The toxin I tried was Botox, a medication derived from a neurotoxin produced by bacteria (Clostridium Botulinum). In its natural form, this toxin causes botulism, a severe condition that can be fatal. The botulinum toxin medication is designed to be used safely without causing botulism.
Normally, the brain sends messages to the muscles so they can contract and move. These messages are transmitted via the nerves to the muscles by a substance called acetylcholine. Botox blocks the release of the acetylcholine from the nerve to the muscle, therefore the muscle relaxes. I suspect some of you know of Botox from visits to your dermatologist.
The most common use of these Botox injections is to temporarily relax the facial muscles that cause wrinkles in the forehead and around the eyes.
Allergan, the producer, says Botox pulled in $2.3 billion in U.S. revenue in 2019. Not bad for a toxin.
In my case, I had about 10 injections in my legs and hip area in hopes of blocking the acetylcholine from the nerves.
The treatment takes several days to take effect and lasts between two and 6 months. Treatments can be repeated every three months.
Next: I am scheduled to try injections with phenol.
It seems strange that this organic compound with a dreadful history will now be used to bring me some comfort.

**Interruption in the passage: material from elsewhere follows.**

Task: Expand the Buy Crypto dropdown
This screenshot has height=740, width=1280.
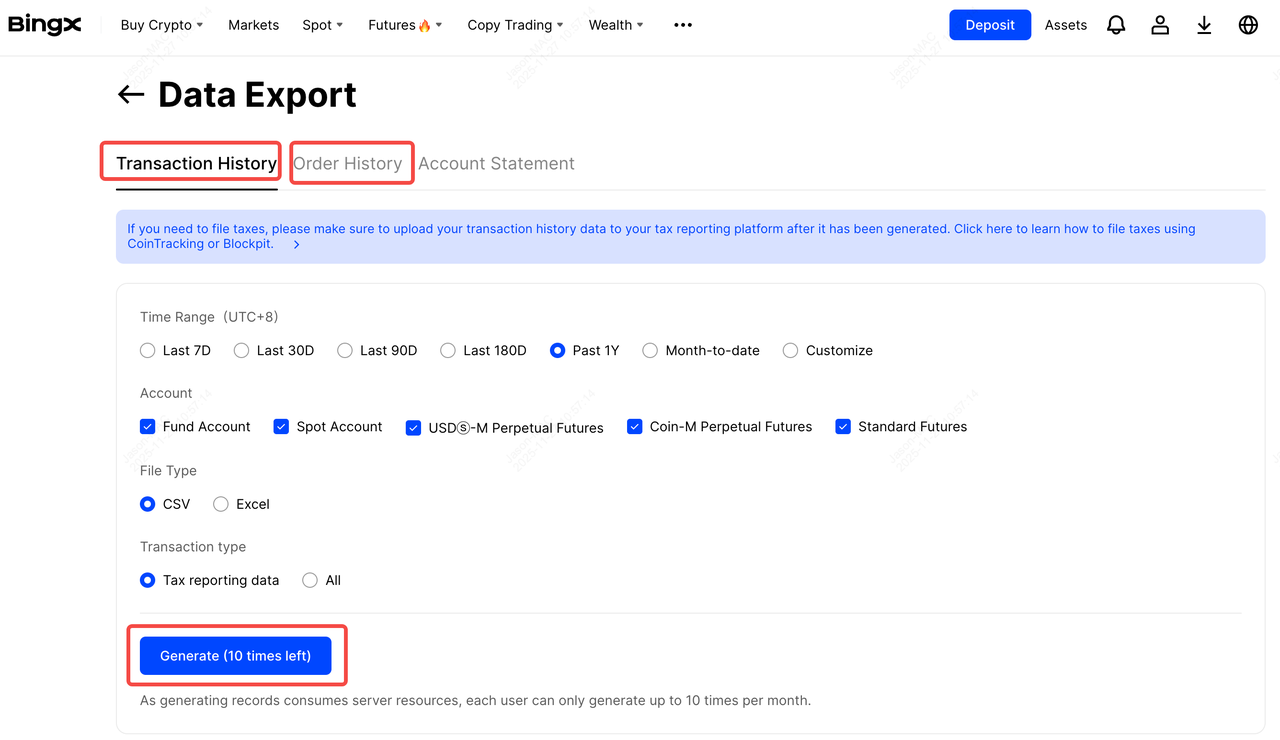Action: 161,25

Concentrated phenol injections to the heart were given to thousands of Jews during World War II. Maximillian Kolbe was one of them. He was killed with a phenol injection at Auschwitz when he volunteered to die in place of a stranger.
Today phenol is primarily used in the production of resins and in the manufacture of nylon and other synthetic fibers. It is also used as a disinfectant and antiseptic and in mouthwash and throat lozenges.
Phenol, which is given to those of us with spasticity in only about a 5 percent concentration, works much like Botox. It serves as a nerve block.
Unlike Botox, it lasts longer and works better on larger muscles.
Coincidentally, I am scheduled for the phenol injections on Nov. 3.
Isn’t there something else happening on that date? Should be an interesting day.